Atlantic City didn’t diversify. It scaled the one thing that worked.


The Turn: When the Region Opened Competing Tables

Then the monopoly dissolved—not by law changing in New Jersey, but by other states building their own casino ecosystems.

Once nearby alternatives expanded, Atlantic City faced a brutal reality:

  • the same weekend gambler now had closer options
  • the same tourist dollars didn’t stretch as far
  • the same casinos still had massive fixed costs

Even major outlets tracked the gap between the peak and the slide—revenue that once hit $5.2B fell dramatically by the mid-2010s. CBS News

The money didn’t vanish overnight.
It just stopped being guaranteed.


2014: The Year the Illusion Broke in Public

Atlantic City’s breaking moment wasn’t theoretical. It was a calendar.

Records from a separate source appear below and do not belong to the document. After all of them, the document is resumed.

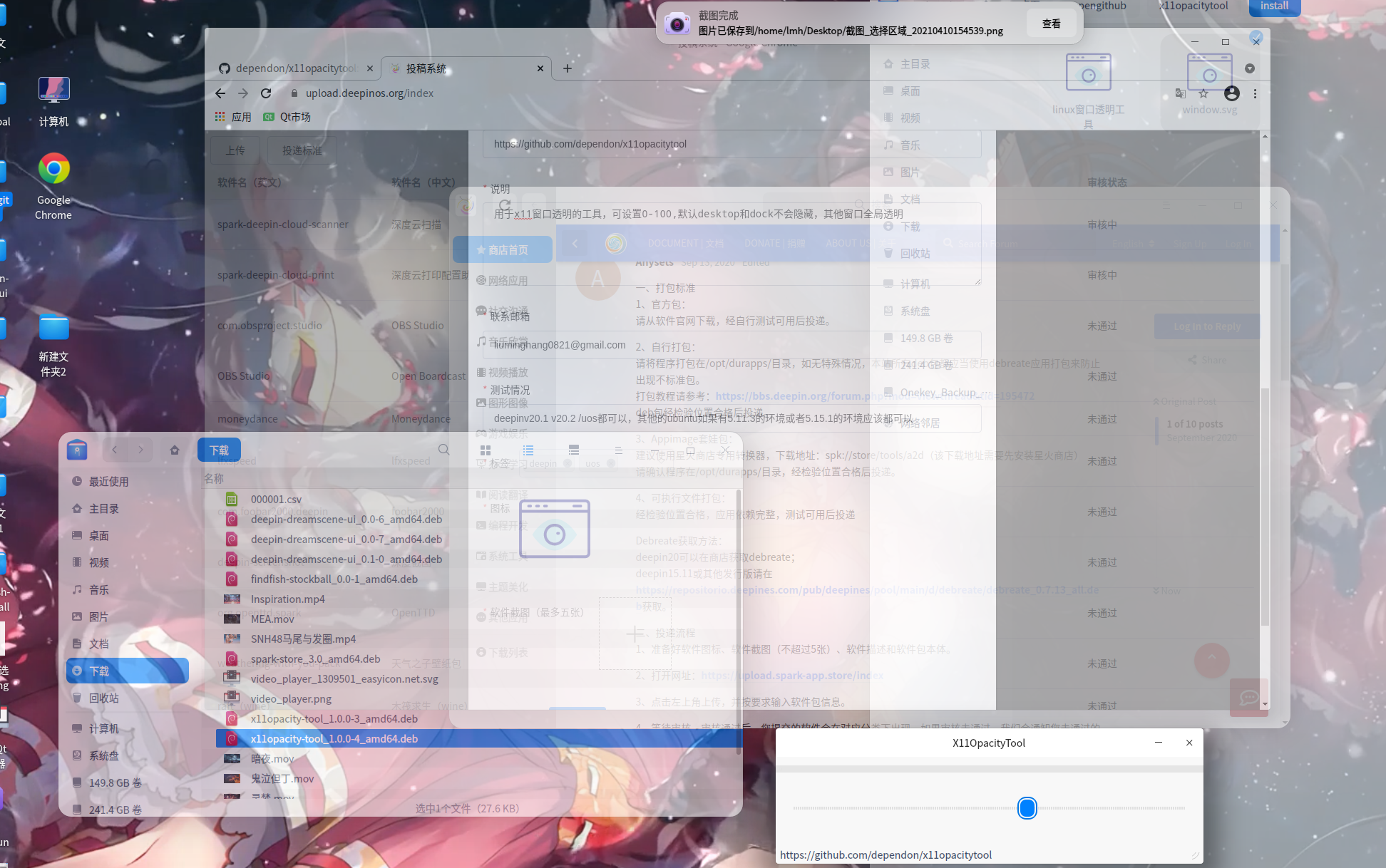Click the X11OpacityTool opacity slider

coord(1027,808)
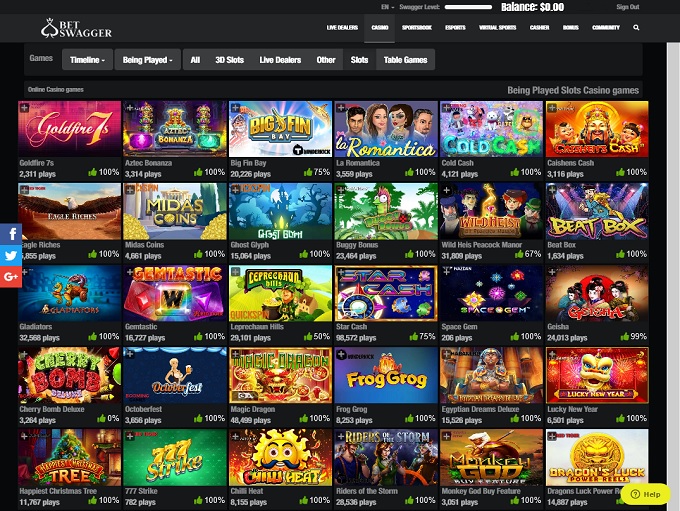Click the search magnifier icon in navigation
Image resolution: width=680 pixels, height=511 pixels.
[636, 28]
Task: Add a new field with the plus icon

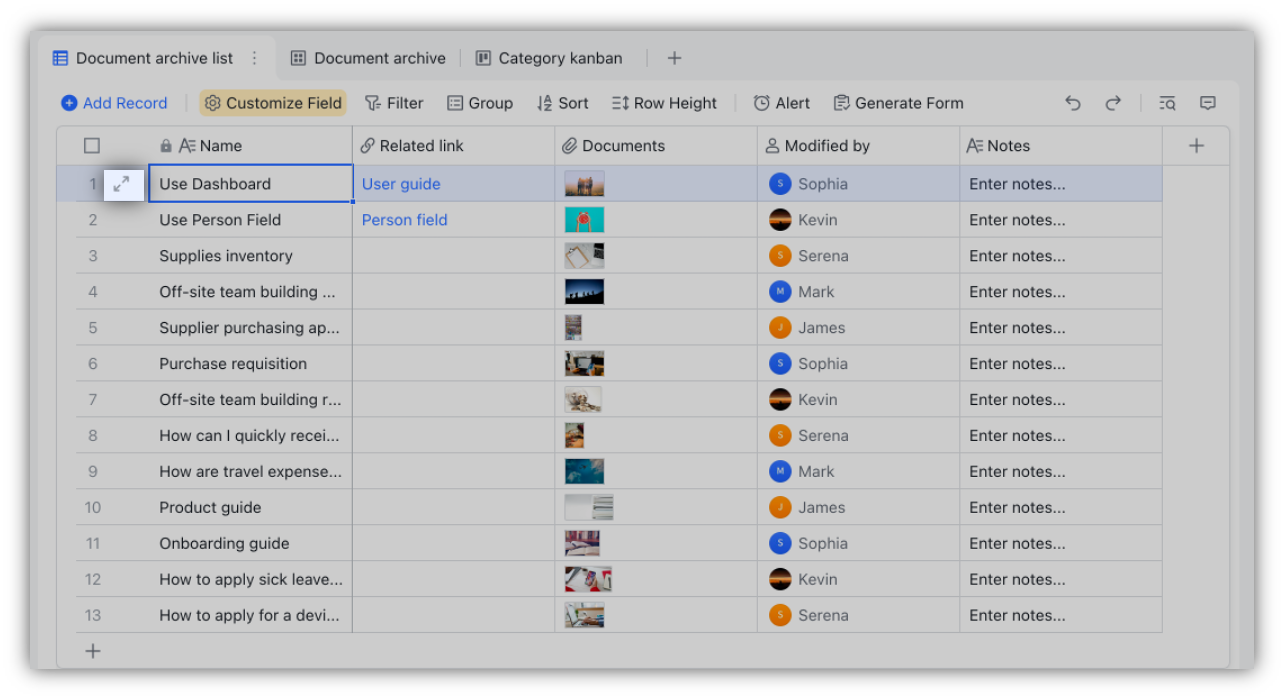Action: tap(1196, 145)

In 2014, a wave of closures hit—Showboat, Revel, Trump Plaza (and others in that era), creating thousands of job losses and a citywide shock that couldn’t be spun as “temporary.” WHYY

This is what “Rest in Power” looks like at the city level:

  • empty towers
  • broken routines
  • a workforce built for a machine that just shut off

Later, the Trump Taj Mahal closure in 2016 became another symbol—thousands more jobs gone, another major property added to the pile of “former giants.” TIME


The Afterlife: Reinvention, Reinvestment, and the Same Old Problem

Atlantic City didn’t die. It adjusted.

The state and institutions pushed redevelopment through entities like the Casino Reinvestment Development Authority (CRDA), designed to leverage casino-linked revenues into projects and improvements—clean & safe, tourism district planning, venues like Boardwalk Hall, and broader reinvestment efforts. NJ CRDA+1

That’s real work. Real infrastructure.

But reinvention runs into the same hard rule:

You can’t replace peak casino payroll with “vibes,” conventions, and weekend spikes.

A visitor economy is a tide.
A city needs an engine.


The Autopsy: What Actually Broke Atlantic City

1) The One-Industry Trap
Casinos didn’t supplement the economy—they became it. Encyclopedia of Greater Philadelphia

2) Monopoly Addiction
The model depended on exclusivity. Once the region offered alternatives, Atlantic City’s edge dulled fast.

3) Fixed Costs Don’t Care
Casino towers, debt loads, staffing models, and city services don’t shrink gracefully when demand drops.

4) A Workforce Built for the Machine
When closures hit, the harm wasn’t abstract—it was concentrated, immediate, and local. WHYY+1


Rest in Power

Atlantic City’s tragedy isn’t that it gambled.

It’s that it won—and built an entire city around the win.

When the rules changed, Atlantic City discovered the real cost of being a symbol:
the Boardwalk can survive the downturn,
but the people living behind the lights absorb it.

You can build a city on a jackpot.

If you don’t build a second engine underneath it,
the jackpot becomes a trap—

and the city rests in power the way fallen empires do:
still standing, still famous, still haunted by its peak.